The issue is important for Fortescue because Plug Power last month was named as the preferred supplier for 550MW of hydrogen electrolyzers for Fortescue’s Gibson Island green hydrogen and ammonia project in Queensland.
The two companies also signed an MoU that includes potential collaboration on a number of large green hydrogen projects on a global basis, including equity swaps in Fortescue’s proposed Pheonix hydrogen plant and in Plug Power’s Texas hydrogen plant.
The deal also envisaged Plug Power as the supplier of electrolyzers, liquefiers, tanker trailers, and stationary storage tanks for the Pheonix hydrogen plan, and other green hydrogen production projects in North America.
But its quarterly results presentation highlighted some of the major problems affecting the industry right now, which has meant refueling stations have been able to access supplies and have been forced to close.
“Many of the California fueling stations have been without fuel or have had limited fuel on a regular basis over the past several months,” CEO Andy Marsh told investors in a conference call.
“Additionally, the price of these stations for hydrogen has been over $30 per kilogram at the pump, about twice the normal price.
“(The) good news is the network is now stabilized and many of these planned outages have subsided, plus additional capacity will be coming online. We expect our Tennessee plant will be back online producing hydrogen by the end of the year.
“One of our major suppliers is upgrading one of their facilities to allow the plant to operate at full nameplate capacity in the coming months.”
Marsh sought to downplay the problems as “just a bump in the road” and a transitory issue for a new industry, and the company cited the Fortescue deal as one of the major coups that allowed it to focus on bigger-picture developments.
CFO Paul Middleton also cited Fortescue as a solution to the company’s capital needs because of its deep pockets.
“In the case of Fortescue, the fact that they’ve got interesting investment alternatives and platforms that we can co-invest in their platforms, that can be a meaningful opportunity for us,” Middleton said.
But the reaction from the stock market was emphatic. Plug’s shares slumped 40 percent, losing $US2.40 to close at $US3.53 a share, well below its peak of $US18.88 a share reached earlier this year.
The real concern was for the company’s cash resources. It revealed a nine-quarter loss of $US720 million and a cash burn of $US1.35 billion. It’s on course to consume a further $US450 million by the end of this year.
But it only has about $US110 million in cash and equivalents at present, and a further US$226 million in “restricted cash” and a further $US389 million in “available-for-sale securities,” but that will not solve its long-term funding issues.
Fortescue is not entirely dependent on Plug for the supply of electrolyzers for its grand green hydrogen plans, which will include significant projects in Australia, the US, Europe, Africa, and South America.

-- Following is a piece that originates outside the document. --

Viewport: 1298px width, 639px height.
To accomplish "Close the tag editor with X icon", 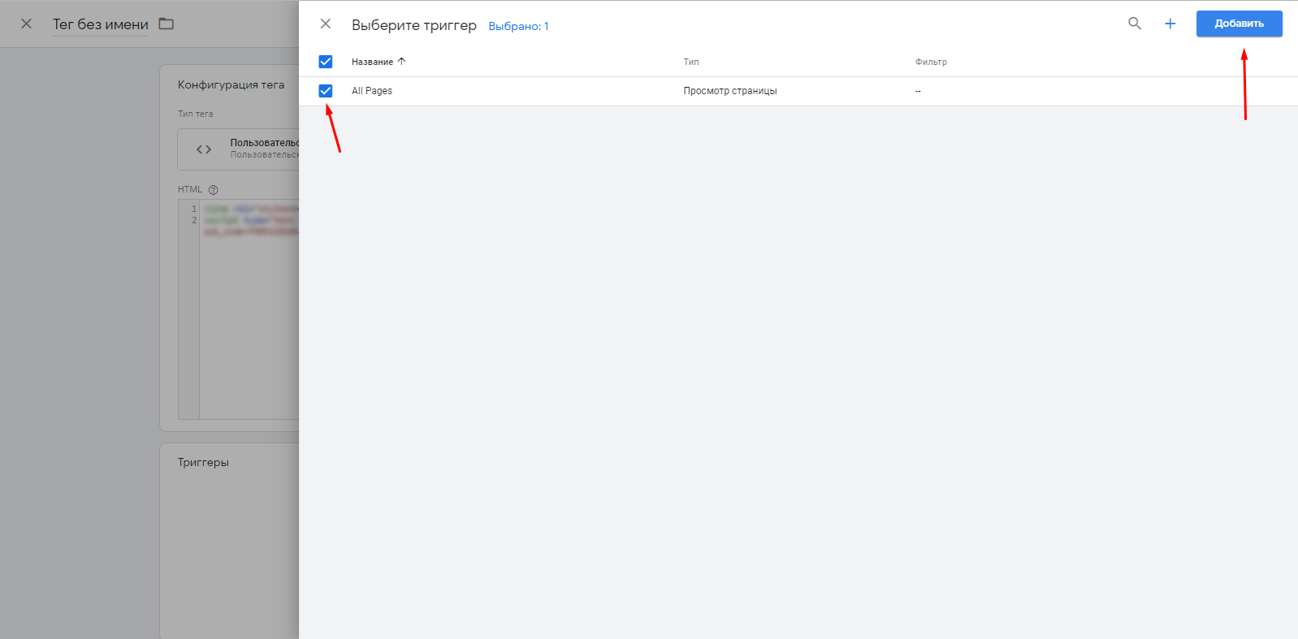I will click(x=27, y=24).
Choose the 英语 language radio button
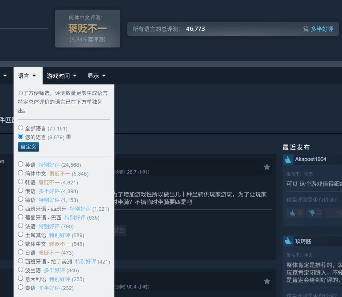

It has signed a long-term supply deal, at least in principle, with Electric Hydrogen (EH2), and is also starting to produce the first of its “homegrown” prototype electrolyzers at its new factory in Gladstone, which nominally has a capacity of 2GW a year.
Plug Power was originally going to license its technology for that manufacturing plant, but the plan fell through before Fortescue turned back to Plug Power for its Gibson Island project.
A spokesperson for Fortescue told RenewEconomy that the company is “proceeding as planned with our pipeline of green investment options, and noted Plug Power is not its only supplier for electrolysers.
“Fortescue has kept open multiple options for electrolyzer supply – including our own manufacturing plant at Gladstone in Queensland, and we’re working with multiple partners on supply.”